New research has found that, much like humans who get sick when they’re rundown and overworked, bleaching may be a trigger for viral outbreaks of corals. Researchers from Oregon State University found a higher concentration of three strains of viruses, including one similar to herpes virus that causes coldsores in people, in a coral reef population from the Great Barrier Reef in Australia that was undergoing a bleaching event.

The study was published recently in Frontiers of Microbiology. Its findings were “really a case of serendipity,” Rebecca Vega-Thurber, a microbiologist at Oregon State University and lead author of the study, told Quartz.

She explained that she and her team had planned to go to Heron Island off the coast of Australia to study virus populations in coral reefs in 2011. During their trip, “there was this huge bleaching event at the reef we were working,” Vega-Thurber said. She thinks this was due to the corals being exposed to air during low tide, and warmer than usual water temperatures.

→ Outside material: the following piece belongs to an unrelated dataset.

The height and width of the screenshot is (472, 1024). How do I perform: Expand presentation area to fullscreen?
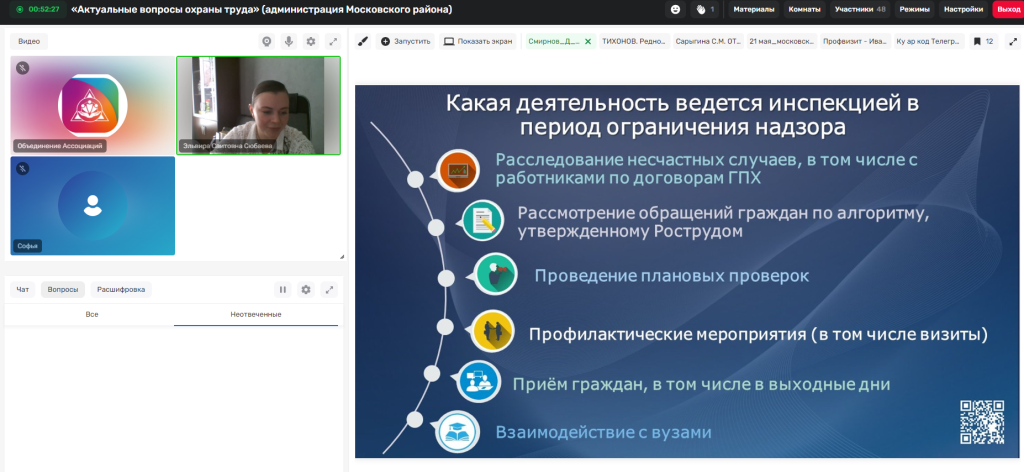click(x=1014, y=41)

Vega-Thurber and her team got to work collecting samples of bleached coral and the surrounding water. As the corals bleached, the researchers also found up to four to six times the viral load had been recorded in corals previously, Vega-Thurber said. Using genetic sequencing and microscopy imaging, they identified the largest concentrations of viruses as being similar to the herpes virus, a retrovirus, and a megavirus.

Viruses can be a part of a healthy marine ecosystem, but when there are too many of them, they can be a threat to coral reefs. Vega-Thurber stresses that the viruses they found in the coral can’t infect humans.

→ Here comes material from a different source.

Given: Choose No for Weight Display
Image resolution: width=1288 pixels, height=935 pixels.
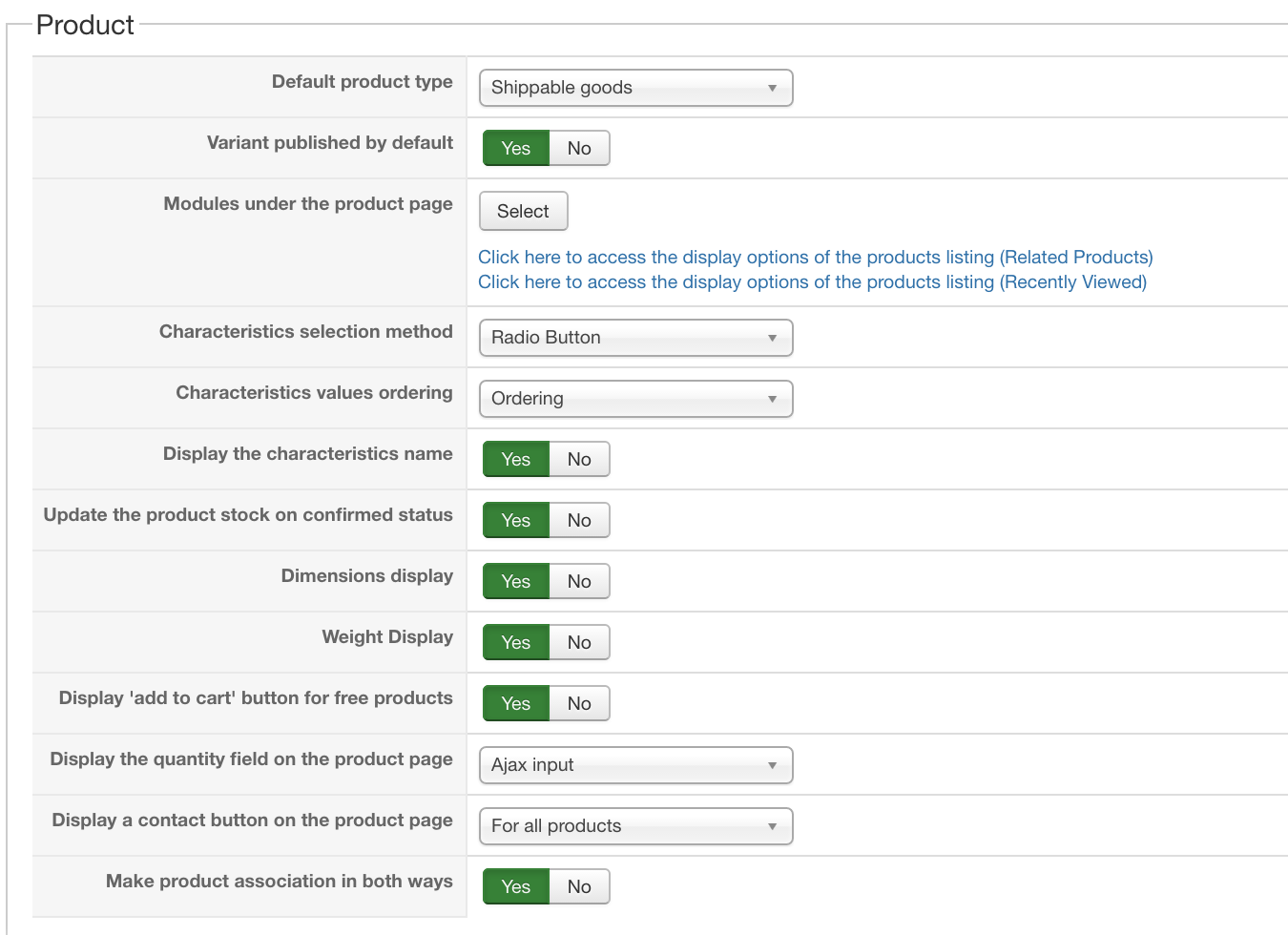Looking at the screenshot, I should (579, 643).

Though higher viral loads were only associated—and not necessarily caused by—a bleaching event, Vega-Thurber thinks these two occurrences may be related, and because long-term bleaching can be lethal to coral, is concerned that the uptick in viruses could be contributing to wide-spread coral death. “It’s a total chicken and the egg question,” she said. “Did the bleaching event induce viral production, or did stress induce viruses which help induce bleaching? They’re probably going on at the same time.”

She compared it to the fact that at any given time, even healthy people have viruses that are circulating in our bodies, even if they aren’t making us sick. It takes a trigger, she said, like stress or exhaustion for us to actually become ill.

The large number of these viruses present in coral cells may inflict damage, although they haven’t been shown to directly kill coral just yet, Vega-Thurber said. kathShe worries that the augmented number of viruses present during a bleaching event could infect other corals, damaging much more than a single location. In October 2015, the National Oceanic and Atmospheric Administration declared that “stressful conditions” caused by climate change had resulted in a global coral bleaching event, only the third on record, which means these viral outbreaks could be even more common.

Reefs provide food and shelter to a variety of marine life, like fish, rays, turtles, marine mammals, and sharks; without them, the entire ecosystem could be at risk of collapsing. But they are also resilient, Vega-Thurber said. “You can contaminate the environment and cause a whole bunch of nasty things to happen to the reef, but if you take that contaminate away, the reef can recover.”